■ **Your task**: Print verbatim every line starting at the one that contains "Click the folder" and ending at the final line of the records; include both endpoints.
────
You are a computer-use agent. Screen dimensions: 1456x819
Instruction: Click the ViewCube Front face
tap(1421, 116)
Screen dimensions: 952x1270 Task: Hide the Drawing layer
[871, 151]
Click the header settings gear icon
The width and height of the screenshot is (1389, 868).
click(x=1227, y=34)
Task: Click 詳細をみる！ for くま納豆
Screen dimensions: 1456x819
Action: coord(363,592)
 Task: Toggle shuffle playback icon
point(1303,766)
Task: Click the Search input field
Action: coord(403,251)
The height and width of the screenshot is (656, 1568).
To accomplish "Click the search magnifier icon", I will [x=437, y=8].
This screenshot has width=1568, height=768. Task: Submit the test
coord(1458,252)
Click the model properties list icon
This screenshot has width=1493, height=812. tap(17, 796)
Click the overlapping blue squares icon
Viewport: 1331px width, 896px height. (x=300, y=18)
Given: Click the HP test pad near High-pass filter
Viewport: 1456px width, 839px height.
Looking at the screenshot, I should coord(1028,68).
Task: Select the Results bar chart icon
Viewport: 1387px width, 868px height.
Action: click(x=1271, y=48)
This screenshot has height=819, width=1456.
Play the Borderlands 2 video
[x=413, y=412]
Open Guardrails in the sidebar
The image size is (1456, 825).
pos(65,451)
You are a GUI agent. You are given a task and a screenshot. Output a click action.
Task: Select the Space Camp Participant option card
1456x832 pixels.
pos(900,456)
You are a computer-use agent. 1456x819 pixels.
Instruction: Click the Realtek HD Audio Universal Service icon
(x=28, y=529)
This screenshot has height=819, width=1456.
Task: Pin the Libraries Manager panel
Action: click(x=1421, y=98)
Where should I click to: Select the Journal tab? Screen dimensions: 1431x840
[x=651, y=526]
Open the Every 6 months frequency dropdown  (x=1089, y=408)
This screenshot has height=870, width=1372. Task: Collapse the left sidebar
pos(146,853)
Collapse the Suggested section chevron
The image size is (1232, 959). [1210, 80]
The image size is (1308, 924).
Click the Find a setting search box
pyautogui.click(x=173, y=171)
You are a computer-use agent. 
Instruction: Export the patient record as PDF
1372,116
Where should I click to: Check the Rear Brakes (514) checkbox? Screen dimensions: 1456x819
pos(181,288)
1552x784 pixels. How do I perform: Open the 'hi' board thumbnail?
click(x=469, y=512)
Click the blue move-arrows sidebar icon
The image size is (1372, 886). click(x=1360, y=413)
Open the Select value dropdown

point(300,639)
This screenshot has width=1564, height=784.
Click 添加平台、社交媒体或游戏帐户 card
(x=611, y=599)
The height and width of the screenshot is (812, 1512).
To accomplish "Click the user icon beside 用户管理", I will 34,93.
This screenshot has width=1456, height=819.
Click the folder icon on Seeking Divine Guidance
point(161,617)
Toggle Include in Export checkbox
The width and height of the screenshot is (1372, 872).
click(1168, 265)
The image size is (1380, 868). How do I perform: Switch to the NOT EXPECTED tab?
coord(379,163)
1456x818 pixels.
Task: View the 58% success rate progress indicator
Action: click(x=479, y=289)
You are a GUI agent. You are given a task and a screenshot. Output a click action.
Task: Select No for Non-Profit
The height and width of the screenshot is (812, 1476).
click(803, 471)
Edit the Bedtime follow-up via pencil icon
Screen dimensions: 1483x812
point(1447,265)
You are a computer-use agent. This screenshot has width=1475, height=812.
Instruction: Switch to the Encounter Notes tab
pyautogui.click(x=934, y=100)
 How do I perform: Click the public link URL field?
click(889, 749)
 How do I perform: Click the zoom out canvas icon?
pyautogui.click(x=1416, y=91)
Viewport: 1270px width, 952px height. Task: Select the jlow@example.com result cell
────
■ **Exercise output**:
Click the folder icon on Seeking Divine Guidance
point(161,617)
Toggle Include in Export checkbox
The width and height of the screenshot is (1372, 872).
click(1168, 265)
The image size is (1380, 868). How do I perform: Switch to the NOT EXPECTED tab?
coord(379,163)
1456x818 pixels.
Task: View the 58% success rate progress indicator
Action: click(x=479, y=289)
You are a GUI agent. You are given a task and a screenshot. Output a click action.
Task: Select No for Non-Profit
The height and width of the screenshot is (812, 1476).
click(803, 471)
Edit the Bedtime follow-up via pencil icon
Screen dimensions: 1483x812
point(1447,265)
You are a computer-use agent. This screenshot has width=1475, height=812.
Instruction: Switch to the Encounter Notes tab
pyautogui.click(x=934, y=100)
 How do I perform: Click the public link URL field?
click(889, 749)
 How do I perform: Click the zoom out canvas icon?
pyautogui.click(x=1416, y=91)
Viewport: 1270px width, 952px height. Task: Select the jlow@example.com result cell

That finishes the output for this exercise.